Olympia features a nude woman reclining upon a chaise lounge, with a small black cat at her feet (image above), and a black female servant behind her brandishing a bouquet of flowers (image below). It struck viewers—who flocked to see the painting—as a great insult to the academic tradition. And of course it was. One could say that the artist had thrown down a gauntlet. The subject was modern—maybe too modern, since it failed to properly elevate the woman’s nakedness to the lofty ideals of nudity found in art of antiquity —she was no goddess or mythological figure. As the art historian Eunice Lipton described it, Manet had “robbed,” the art historical genre of nudes of “their mythic scaffolding…”[1] Nineteenth-century French salon painting (sometimes also called academic painting—the art advocated by the Royal Academy) was supposed to perpetually return to the classical past to retrieve and reinvent its forms and ideals, making them relevant for the present moment. In using a contemporary subject (and not Venus), Manet mocked that tradition and, moreover, dared to suggest that the classical past held no relevance for the modern industrial present.

As if to underscore his rejection of the past, Manet used as his source a well-known painting in the collection of the Louvre—Venus of Urbino, a 1538 painting by the Venetian Renaissance artist Titian (image above)—and he then stripped it of meaning. To an eye trained in the classical style, Olympia was clearly no respectful homage to Titian’s masterpiece; the artist offered instead an impoverished copy. In place of the seamlessly contoured voluptuous figure of Venus, set within a richly atmospheric and imaginary world, Olympia was flatly painted, poorly contoured, lacked depth, and seemed to inhabit the seamy, contemporary world of Parisian prostitution.

Why, critics asked, was the figure so flat and washed out, the background so dark? Why had the artist abandoned the centuries-old practice of leading the eye towards an imagined vanishing point that would establish the fiction of a believable space for the figures to inhabit? For Manet’s artistic contemporaries, however, the loose, fluid brushwork and the seeming rapidity of execution were much more than a hoax. In one stroke, the artist had dissolved classical illusionism and re-invented painting as something that spoke to its own condition of being a painted representation. …
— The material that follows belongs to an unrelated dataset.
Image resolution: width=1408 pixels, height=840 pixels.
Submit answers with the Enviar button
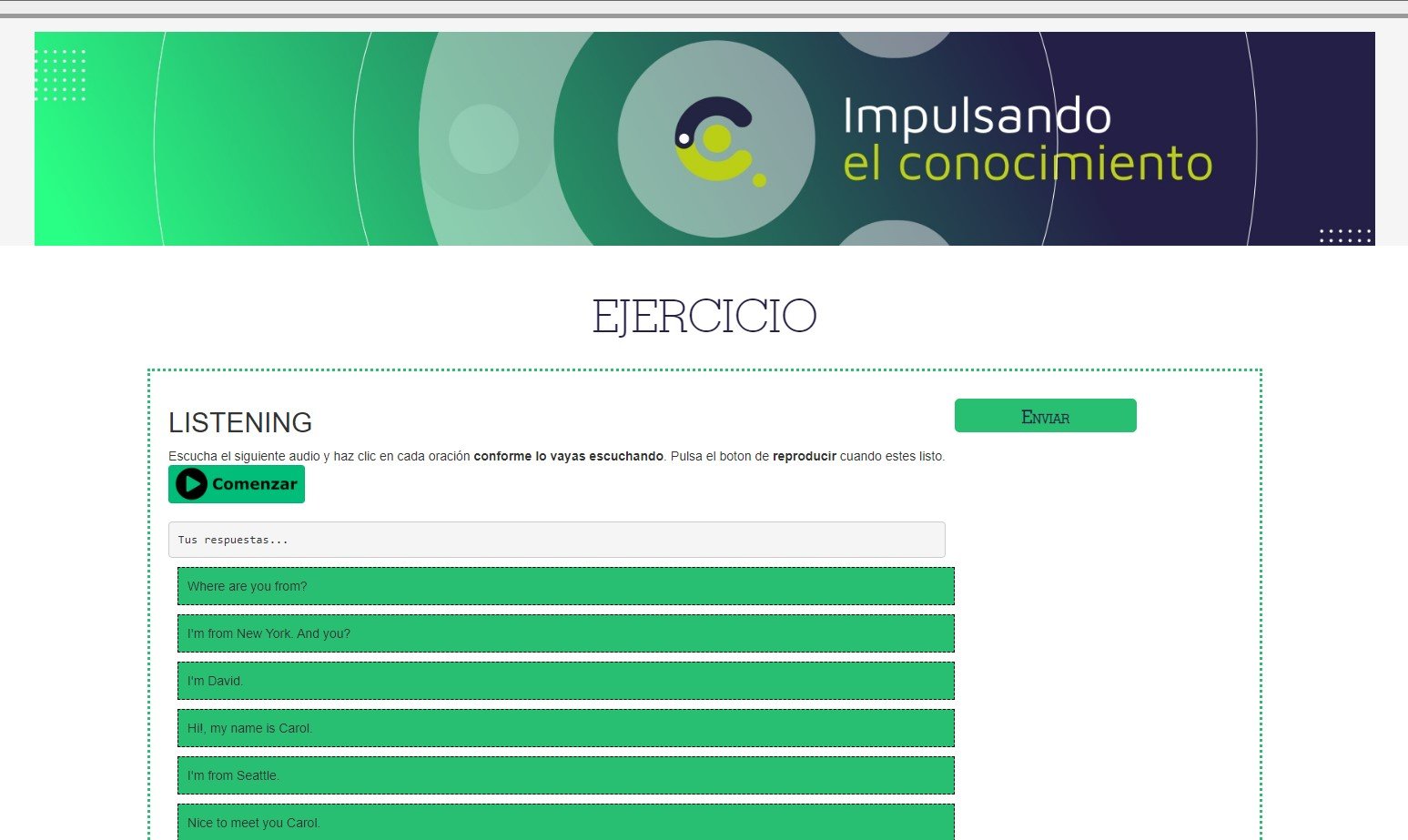click(x=1045, y=416)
Manet had created an artistic revolution: a contemporary subject depicted in a modern manner. It is hard from a present-day perspective to see what all the fuss was about. Nevertheless, the painting elicited much unease and it is important to remember—in the absence of the profusion of media imagery that exists today—that painting and sculpture in nineteenth-century France served to consolidate identity on both a national and individual level. And here is where the Olympia’s subversive role resides. Manet chose not to mollify anxiety about this new modern world of which Paris had become a symbol. For those anxious about class status (many had recently moved to Paris from the countryside), the naked woman in Olympia coldly stared back at the new urban bourgeoisie looking to art to solidify their own sense of identity. Aside from the reference to prostitution—itself a dangerous sign of the emerging margins in the modern city—the painting’s inclusion of a black woman tapped into the French colonialist mindset while providing a stark contrast for the whiteness of Olympia. The black woman also served as a powerful emblem of “primitive” sexuality, one of many fictions that aimed to justify colonial views of non-Western societies.

Édouard Manet groundbreaking painting “Olympia” was first exhibited at the 1865 Paris Salon.